Use TimeMachineEditor to save your sanity

Published 2 minute read

I love macOS’s Time Machine backup feature. It’s saved me once already, when I accidentally deleted my Documents folder while trying to move my stuff to iCloud.

However, my NAS, a Synology DS215+ with two 2TB WD Red HDDs, is very noisy in my small office. The drives were designed for reliability and longevity, not noise reduction. I usually use my AirPod Pro’s noise cancellation, but often I just want to sit in silence with no music, and definitely don’t want to hear the chaotic crunchy sounds of backups happening.

Clearly, we need some scheduling to happen!

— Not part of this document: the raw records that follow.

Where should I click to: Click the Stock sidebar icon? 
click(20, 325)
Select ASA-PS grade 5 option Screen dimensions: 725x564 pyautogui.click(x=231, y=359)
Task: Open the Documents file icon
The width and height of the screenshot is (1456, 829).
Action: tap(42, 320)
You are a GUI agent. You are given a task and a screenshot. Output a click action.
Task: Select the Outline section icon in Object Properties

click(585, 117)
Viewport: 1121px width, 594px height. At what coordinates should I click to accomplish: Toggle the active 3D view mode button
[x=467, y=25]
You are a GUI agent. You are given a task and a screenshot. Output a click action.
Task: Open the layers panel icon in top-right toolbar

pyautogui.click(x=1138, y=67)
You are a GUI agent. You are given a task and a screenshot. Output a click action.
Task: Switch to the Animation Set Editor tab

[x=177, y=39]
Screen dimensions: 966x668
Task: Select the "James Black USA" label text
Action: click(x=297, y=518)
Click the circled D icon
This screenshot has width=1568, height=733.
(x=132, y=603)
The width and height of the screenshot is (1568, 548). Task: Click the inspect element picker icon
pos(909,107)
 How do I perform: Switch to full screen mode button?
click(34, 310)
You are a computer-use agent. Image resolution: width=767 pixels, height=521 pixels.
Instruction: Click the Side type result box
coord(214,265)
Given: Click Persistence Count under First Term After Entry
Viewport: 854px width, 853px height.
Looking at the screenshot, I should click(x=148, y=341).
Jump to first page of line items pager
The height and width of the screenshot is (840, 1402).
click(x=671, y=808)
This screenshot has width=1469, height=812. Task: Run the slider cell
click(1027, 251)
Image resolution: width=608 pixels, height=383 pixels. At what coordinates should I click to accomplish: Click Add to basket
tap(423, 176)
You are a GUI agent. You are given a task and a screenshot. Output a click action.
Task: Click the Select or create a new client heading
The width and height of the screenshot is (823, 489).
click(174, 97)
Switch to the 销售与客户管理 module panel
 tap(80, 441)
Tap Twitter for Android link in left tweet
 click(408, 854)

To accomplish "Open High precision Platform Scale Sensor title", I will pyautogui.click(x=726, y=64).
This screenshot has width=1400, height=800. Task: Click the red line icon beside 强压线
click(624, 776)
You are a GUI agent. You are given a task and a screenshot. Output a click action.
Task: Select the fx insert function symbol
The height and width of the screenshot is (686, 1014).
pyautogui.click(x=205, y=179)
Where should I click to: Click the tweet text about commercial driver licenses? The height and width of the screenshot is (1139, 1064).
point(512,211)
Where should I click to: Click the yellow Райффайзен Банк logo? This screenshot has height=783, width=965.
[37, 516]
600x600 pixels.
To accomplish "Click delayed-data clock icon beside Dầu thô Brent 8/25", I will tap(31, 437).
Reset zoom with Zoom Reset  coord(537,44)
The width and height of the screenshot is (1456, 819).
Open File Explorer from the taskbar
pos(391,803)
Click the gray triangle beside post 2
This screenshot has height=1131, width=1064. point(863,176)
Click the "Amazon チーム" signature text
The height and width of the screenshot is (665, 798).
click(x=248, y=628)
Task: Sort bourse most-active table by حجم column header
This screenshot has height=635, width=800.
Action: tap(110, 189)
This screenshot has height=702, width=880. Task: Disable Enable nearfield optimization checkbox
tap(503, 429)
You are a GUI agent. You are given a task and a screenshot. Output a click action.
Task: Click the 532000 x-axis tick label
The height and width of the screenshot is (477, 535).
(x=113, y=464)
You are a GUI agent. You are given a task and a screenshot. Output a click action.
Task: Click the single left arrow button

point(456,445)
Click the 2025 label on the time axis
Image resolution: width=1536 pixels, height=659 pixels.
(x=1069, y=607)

Unfortunately Time Machine is too simple, and you only get 3 options: turn on or off automatic backups, select a location, and exclude folders.

Time Machine preferences pane

The Solution: TimeMachineEditor

After some searching for utilities that aren’t out of date, I found TimeMachineEditor by tclement. You can set calendar intervals, a do-not-backup time range, and some other handy options.

TimeMachineEditor preferences

I kept local snapshots every hour turned on, since making APFS snapshots is noiseless on my Mac’s SSD, and they can get uploaded later to my NAS during the time window I set.

There’s also some Time Machine command line preferences you can set, but I’m not sure how out of date they are, and I’m trying to avoid changing preferences via defaults because as far as I can tell there’s no way to see what was changed and what is the default value without installing another copy of macOS and comparing the two.

It’s possible TimeMachineEditor uses the same method to change settings, but it makes it easier to toggle those settings if there’s an issue.

Sweet silence

Now my ADHD brain can work get distracted by writing blog posts in peace.